In the beginning there was little doubt in the archaeologists’ minds, that they had undertaken a wild goose chase, as they flew by copter over the baked landscape. The last human-habitable outposts of Muruklai and Ali-Ukhueh passed kilometres away. Nothing as tiny and remote as a felled single-engine could be seen in those endless, dune-haunted expanses. However Herlios’ keen eyes, perhaps inspired by a sixth sense of familiarity, spied a sheen like the brief, bright glare of a lighthouse’s beacon.
The Greek cried out and the men craned their necks to look below.
Through the windows they saw a shiny, whitish-grey metal object protruding below. The pilot swooped for a lower pass and they could all see that it was in fact the half-buried wreck: a small single-propeller Cessna. Most of the fuselage had been covered by drifting sand; only a small section of the tail lay exposed. If not for the brightness of the sun, Herlios would certainly have missed the piercing glint.
Looking down from above, one could spy the wreckage lying on the eastern slopes of a smooth hill with a very shallow grade. The mound itself jutted right in middle of a valley, flanked on both sides by cragged hills.
Swartz gasped. The team had discovered something man-made—and as he had realized, something important.
They hadn’t the tools, equipment or manpower to perform a proper reconnaissance, but Swartz knew he was onto something.

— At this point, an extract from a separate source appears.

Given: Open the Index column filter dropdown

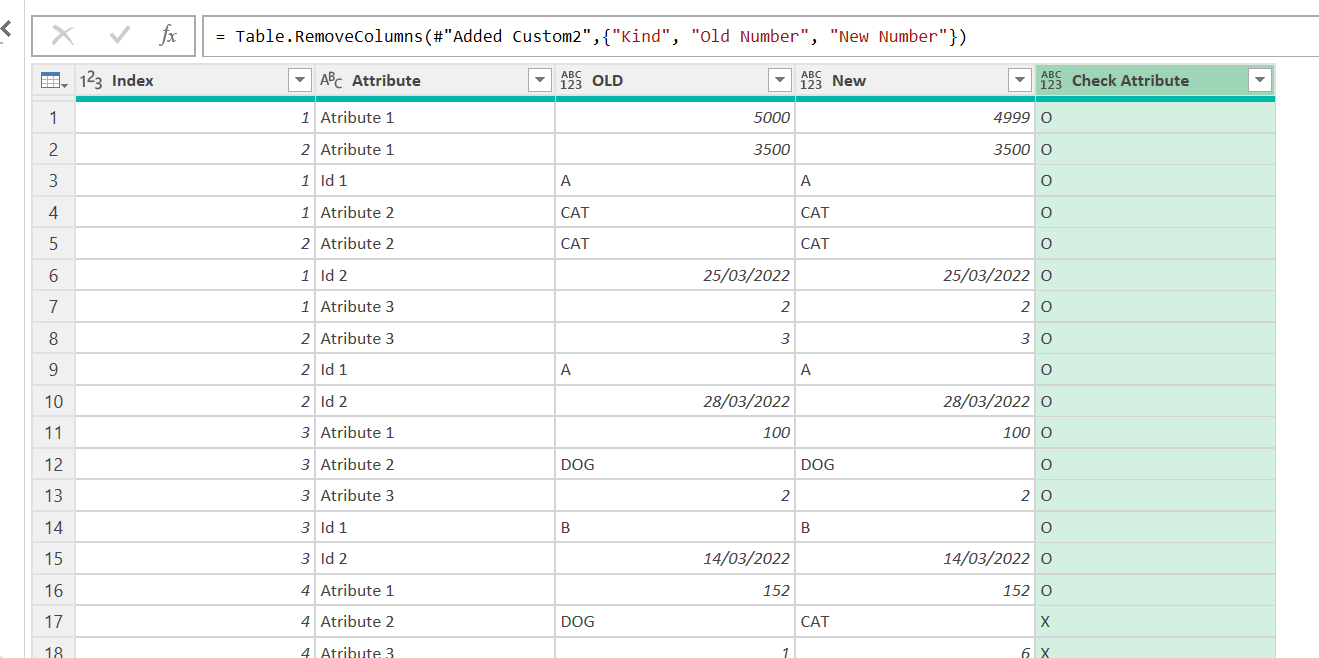Looking at the screenshot, I should [x=299, y=81].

Events, however, did not progress along opportune channels as Swartz had envisaged. It was only with much red tape that the governing board of the SCA in Cairo arranged a joint international venture. To Swartz’s dismay, they did not elect him to lead the expedition. To lighten his consternation, they allowed him to oversee the results from Munich. Grumbling, he had to accept the concessions. The board appointed Alice Chesla as senior archaeologist; Delos Bucillo and Akhmar Ghaas became her first assistants…
Chapter 3
Approaching the eighth month into the excavation, Denibus Ar surrendered many new discoveries. Four lesser tombs were uncovered in the area between the base of the southern hills and the edge of the dredged pit. As for the treasures uncovered…they were magnificent. Two of the four tombs—kings Selleaf’s and Osikos’—contained gold-cased sarcophagi with unspoiled mummies. Antechambers led up to both burial places, rich with priceless golden treasures: flamingos, cranes, herons and majestic water birds of the Nile, also statuettes of what looked like pre-Amenhotep gods—Horus, Seth and Anubis—fans made of reeds and ostrich plumes, crocodile skins—and a single astounding set of papyrus scripts detailing the lives and deeds of kings, patron gods, and their misadventures and their battles.

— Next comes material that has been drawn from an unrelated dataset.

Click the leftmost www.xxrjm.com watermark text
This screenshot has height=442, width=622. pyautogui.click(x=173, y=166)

The two tombs were rich with coloured frescoes, rivalling the blues, greens, and exquisite turquoise pictographs discovered in Queen Nefertari’s tomb in the Valley of the Kings in 1904 by the Italian archaeologist Schiaperelli. To the disappointment of all, the other two tombs were ransacked. They had been desecrated long and were nothing more than empty rock-hewn clefts. The once-beautiful paintings had long been defaced by thieves and plunderers, discoloured with the exposure to wind-blown sands.